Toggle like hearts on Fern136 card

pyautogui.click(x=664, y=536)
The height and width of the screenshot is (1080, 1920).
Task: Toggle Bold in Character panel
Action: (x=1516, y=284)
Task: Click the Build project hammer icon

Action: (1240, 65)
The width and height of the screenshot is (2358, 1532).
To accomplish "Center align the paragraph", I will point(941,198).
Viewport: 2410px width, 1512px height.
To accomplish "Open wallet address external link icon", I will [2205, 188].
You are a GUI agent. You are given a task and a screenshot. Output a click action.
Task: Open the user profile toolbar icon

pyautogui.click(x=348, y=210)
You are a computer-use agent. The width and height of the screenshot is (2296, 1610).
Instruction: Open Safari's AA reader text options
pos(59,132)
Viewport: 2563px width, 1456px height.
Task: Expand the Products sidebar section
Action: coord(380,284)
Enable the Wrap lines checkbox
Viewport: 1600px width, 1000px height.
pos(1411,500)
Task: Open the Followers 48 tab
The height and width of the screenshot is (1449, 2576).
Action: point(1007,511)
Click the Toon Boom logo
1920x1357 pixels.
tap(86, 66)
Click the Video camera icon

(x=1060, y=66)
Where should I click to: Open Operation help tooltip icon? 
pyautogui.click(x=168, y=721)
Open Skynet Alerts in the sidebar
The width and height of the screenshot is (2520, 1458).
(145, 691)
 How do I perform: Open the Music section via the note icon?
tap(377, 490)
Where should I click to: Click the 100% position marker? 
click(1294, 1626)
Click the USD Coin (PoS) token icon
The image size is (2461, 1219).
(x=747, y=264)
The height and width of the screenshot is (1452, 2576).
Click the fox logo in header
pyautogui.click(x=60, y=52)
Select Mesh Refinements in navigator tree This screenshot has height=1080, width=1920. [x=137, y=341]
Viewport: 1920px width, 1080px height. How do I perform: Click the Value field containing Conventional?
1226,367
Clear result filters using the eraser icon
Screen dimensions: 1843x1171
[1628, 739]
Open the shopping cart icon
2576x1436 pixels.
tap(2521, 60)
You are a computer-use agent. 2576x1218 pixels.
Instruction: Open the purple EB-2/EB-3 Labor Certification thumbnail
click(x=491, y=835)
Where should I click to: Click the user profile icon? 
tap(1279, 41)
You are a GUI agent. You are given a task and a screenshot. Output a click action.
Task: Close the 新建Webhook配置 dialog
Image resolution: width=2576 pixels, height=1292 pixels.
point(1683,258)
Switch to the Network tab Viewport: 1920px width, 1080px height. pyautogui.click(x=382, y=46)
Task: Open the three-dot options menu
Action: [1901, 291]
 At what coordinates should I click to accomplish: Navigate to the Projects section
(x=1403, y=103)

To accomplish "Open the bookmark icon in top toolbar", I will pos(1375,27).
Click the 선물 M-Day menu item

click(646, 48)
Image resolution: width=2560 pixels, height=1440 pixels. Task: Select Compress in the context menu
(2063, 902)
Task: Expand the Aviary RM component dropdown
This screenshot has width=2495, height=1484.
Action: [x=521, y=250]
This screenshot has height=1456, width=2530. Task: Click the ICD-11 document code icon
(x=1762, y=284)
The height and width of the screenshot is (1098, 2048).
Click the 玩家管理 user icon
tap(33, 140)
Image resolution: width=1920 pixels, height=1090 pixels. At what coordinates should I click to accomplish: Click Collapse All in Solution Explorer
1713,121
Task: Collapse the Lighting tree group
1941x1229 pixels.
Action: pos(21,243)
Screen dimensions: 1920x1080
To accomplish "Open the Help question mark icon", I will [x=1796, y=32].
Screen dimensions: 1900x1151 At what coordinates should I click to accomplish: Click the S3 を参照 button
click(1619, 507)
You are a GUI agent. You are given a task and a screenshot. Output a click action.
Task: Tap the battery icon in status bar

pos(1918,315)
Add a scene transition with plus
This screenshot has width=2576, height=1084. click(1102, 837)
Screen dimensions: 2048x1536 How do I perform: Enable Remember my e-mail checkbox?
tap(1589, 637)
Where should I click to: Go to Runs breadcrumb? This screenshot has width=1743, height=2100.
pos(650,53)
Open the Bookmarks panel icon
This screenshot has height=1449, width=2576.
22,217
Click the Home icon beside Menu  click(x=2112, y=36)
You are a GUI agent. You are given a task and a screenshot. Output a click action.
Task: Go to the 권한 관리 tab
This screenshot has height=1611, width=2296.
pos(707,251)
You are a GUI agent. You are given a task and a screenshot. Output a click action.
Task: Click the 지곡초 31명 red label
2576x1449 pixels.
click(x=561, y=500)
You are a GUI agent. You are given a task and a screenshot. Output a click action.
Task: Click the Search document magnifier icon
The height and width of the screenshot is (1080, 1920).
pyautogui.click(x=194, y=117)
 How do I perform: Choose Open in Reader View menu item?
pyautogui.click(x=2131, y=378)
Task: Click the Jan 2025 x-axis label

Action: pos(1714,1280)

○ ○ ○ ○ ○

Directions for this task. A verbatim version of the complete listing above is to be returned.

Response.
Toggle like hearts on Fern136 card

pyautogui.click(x=664, y=536)
The height and width of the screenshot is (1080, 1920).
Task: Toggle Bold in Character panel
Action: (x=1516, y=284)
Task: Click the Build project hammer icon

Action: (1240, 65)
The width and height of the screenshot is (2358, 1532).
To accomplish "Center align the paragraph", I will point(941,198).
Viewport: 2410px width, 1512px height.
To accomplish "Open wallet address external link icon", I will [2205, 188].
You are a GUI agent. You are given a task and a screenshot. Output a click action.
Task: Open the user profile toolbar icon

pyautogui.click(x=348, y=210)
You are a computer-use agent. The width and height of the screenshot is (2296, 1610).
Instruction: Open Safari's AA reader text options
pos(59,132)
Viewport: 2563px width, 1456px height.
Task: Expand the Products sidebar section
Action: coord(380,284)
Enable the Wrap lines checkbox
Viewport: 1600px width, 1000px height.
pos(1411,500)
Task: Open the Followers 48 tab
The height and width of the screenshot is (1449, 2576).
Action: point(1007,511)
Click the Toon Boom logo
1920x1357 pixels.
tap(86, 66)
Click the Video camera icon

(x=1060, y=66)
Where should I click to: Open Operation help tooltip icon? 
pyautogui.click(x=168, y=721)
Open Skynet Alerts in the sidebar
The width and height of the screenshot is (2520, 1458).
(145, 691)
 How do I perform: Open the Music section via the note icon?
tap(377, 490)
Where should I click to: Click the 100% position marker? 
click(1294, 1626)
Click the USD Coin (PoS) token icon
The image size is (2461, 1219).
(x=747, y=264)
The height and width of the screenshot is (1452, 2576).
Click the fox logo in header
pyautogui.click(x=60, y=52)
Select Mesh Refinements in navigator tree This screenshot has height=1080, width=1920. [x=137, y=341]
Viewport: 1920px width, 1080px height. How do I perform: Click the Value field containing Conventional?
1226,367
Clear result filters using the eraser icon
Screen dimensions: 1843x1171
[1628, 739]
Open the shopping cart icon
2576x1436 pixels.
tap(2521, 60)
You are a computer-use agent. 2576x1218 pixels.
Instruction: Open the purple EB-2/EB-3 Labor Certification thumbnail
click(x=491, y=835)
Where should I click to: Click the user profile icon? 
tap(1279, 41)
You are a GUI agent. You are given a task and a screenshot. Output a click action.
Task: Close the 新建Webhook配置 dialog
Image resolution: width=2576 pixels, height=1292 pixels.
point(1683,258)
Switch to the Network tab Viewport: 1920px width, 1080px height. pyautogui.click(x=382, y=46)
Task: Open the three-dot options menu
Action: [1901, 291]
 At what coordinates should I click to accomplish: Navigate to the Projects section
(x=1403, y=103)

To accomplish "Open the bookmark icon in top toolbar", I will pos(1375,27).
Click the 선물 M-Day menu item

click(646, 48)
Image resolution: width=2560 pixels, height=1440 pixels. Task: Select Compress in the context menu
(2063, 902)
Task: Expand the Aviary RM component dropdown
This screenshot has width=2495, height=1484.
Action: [x=521, y=250]
This screenshot has height=1456, width=2530. Task: Click the ICD-11 document code icon
(x=1762, y=284)
The height and width of the screenshot is (1098, 2048).
Click the 玩家管理 user icon
tap(33, 140)
Image resolution: width=1920 pixels, height=1090 pixels. At what coordinates should I click to accomplish: Click Collapse All in Solution Explorer
1713,121
Task: Collapse the Lighting tree group
1941x1229 pixels.
Action: pos(21,243)
Screen dimensions: 1920x1080
To accomplish "Open the Help question mark icon", I will [x=1796, y=32].
Screen dimensions: 1900x1151 At what coordinates should I click to accomplish: Click the S3 を参照 button
click(1619, 507)
You are a GUI agent. You are given a task and a screenshot. Output a click action.
Task: Tap the battery icon in status bar

pos(1918,315)
Add a scene transition with plus
This screenshot has width=2576, height=1084. click(1102, 837)
Screen dimensions: 2048x1536 How do I perform: Enable Remember my e-mail checkbox?
tap(1589, 637)
Where should I click to: Go to Runs breadcrumb? This screenshot has width=1743, height=2100.
pos(650,53)
Open the Bookmarks panel icon
This screenshot has height=1449, width=2576.
22,217
Click the Home icon beside Menu  click(x=2112, y=36)
You are a GUI agent. You are given a task and a screenshot. Output a click action.
Task: Go to the 권한 관리 tab
This screenshot has height=1611, width=2296.
pos(707,251)
You are a GUI agent. You are given a task and a screenshot. Output a click action.
Task: Click the 지곡초 31명 red label
2576x1449 pixels.
click(x=561, y=500)
You are a GUI agent. You are given a task and a screenshot. Output a click action.
Task: Click the Search document magnifier icon
The height and width of the screenshot is (1080, 1920).
pyautogui.click(x=194, y=117)
 How do I perform: Choose Open in Reader View menu item?
pyautogui.click(x=2131, y=378)
Task: Click the Jan 2025 x-axis label

Action: pos(1714,1280)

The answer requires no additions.